# Moving fowards



## jackster (Dec 15, 2011)

I made my first post a little while back and have spent a ton of time reading thread after thread . I also picked up 2 fine scale modeler magazines and they have also been helpful .
I am waiting for a delivery today from Hobbby linc . I picked up 5 more kits and more importantly a ton of paint and supplies . I am very anxious to try out 2 basic airbrush kits I purchased I took the advice of some others on here and will try out these propellant based systems before spending decent money on a real setup with a compressor . Seemed like the badger airbrushes are well liked here and a dual action seemed to be the consensus . 

Now I need to figure out how to post pictures on here so I can get soe real critiques/tips on my builds . I am so looking foward to doing the German style molting cammo patterns Just with the info I've picked up from this site and I feel my builds are already improving greatly . Thanks to all of you who contirbute tips and advice . 

As a guy who hadn't built a model in 32 years this site has been a godsend . Hopefully I will get some pics of my builds on here in the very near future . 

Keep up the good work !


----------



## herman1rg (Dec 15, 2011)

Go for it and enjoy.


----------



## Airframes (Dec 15, 2011)

Look forward to seeing some pics of your work, and don't be afraid to ask if you need help or advice.


----------



## vikingBerserker (Dec 15, 2011)

Very cool, and welcome to the "I hadn't built a model in 20+years" club!


----------



## Aaron Brooks Wolters (Dec 15, 2011)

This place is great ain't it?


----------



## Gnomey (Dec 15, 2011)

Looking forward to seeing your work. Glad you like the place.


----------



## Matt308 (Dec 15, 2011)

Don't hide in the woodwork. Welcome.


----------



## jackster (Dec 15, 2011)

Hey guys things have already changed since my last post. I did some basic airbrushing with the propellant setup and showed my wife the difference (what a big difference ) and she agreed to buy me a real airbrush setup and compressor for Christmas .

SHORT EXERCISE: In the modeling forum thread, how many years had jackster gone without building a model?

INFORMATION PROVIDED:
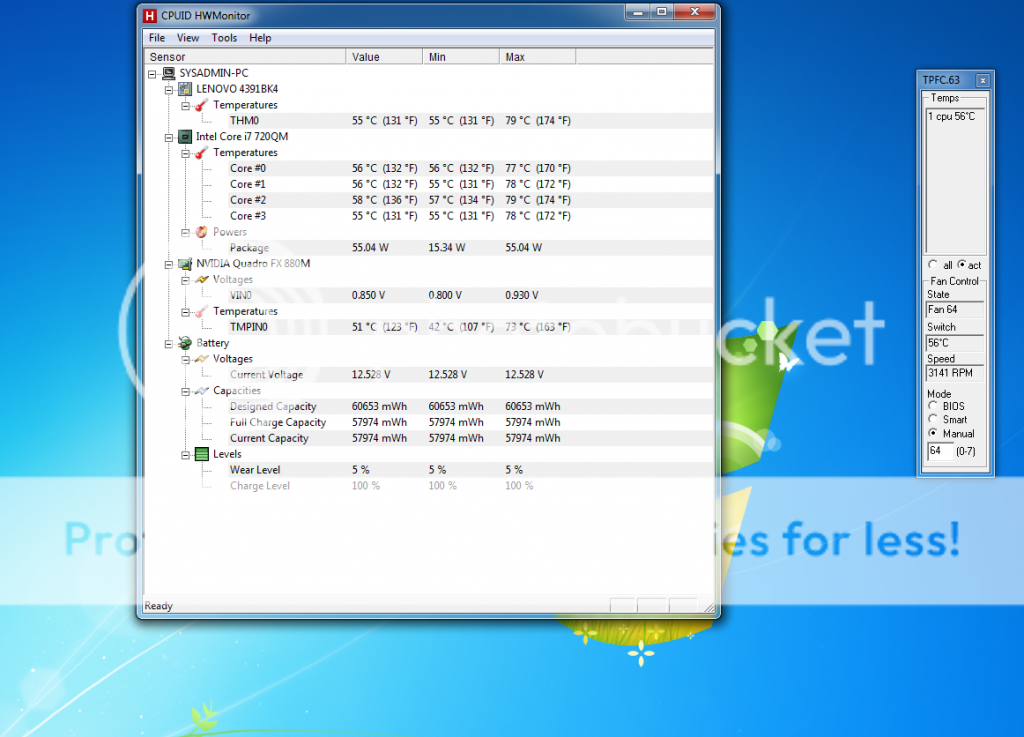Open the View menu
1024x737 pixels.
tap(188, 38)
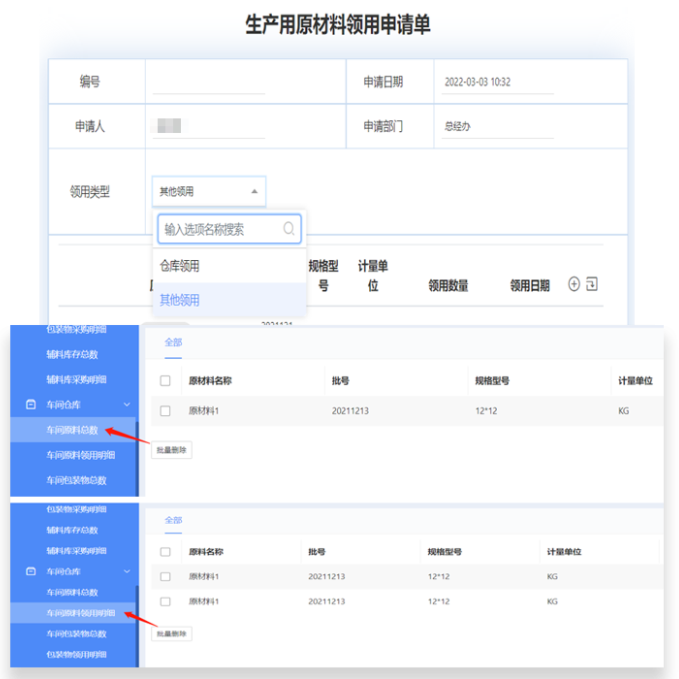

EXERCISE ANSWER: 32 years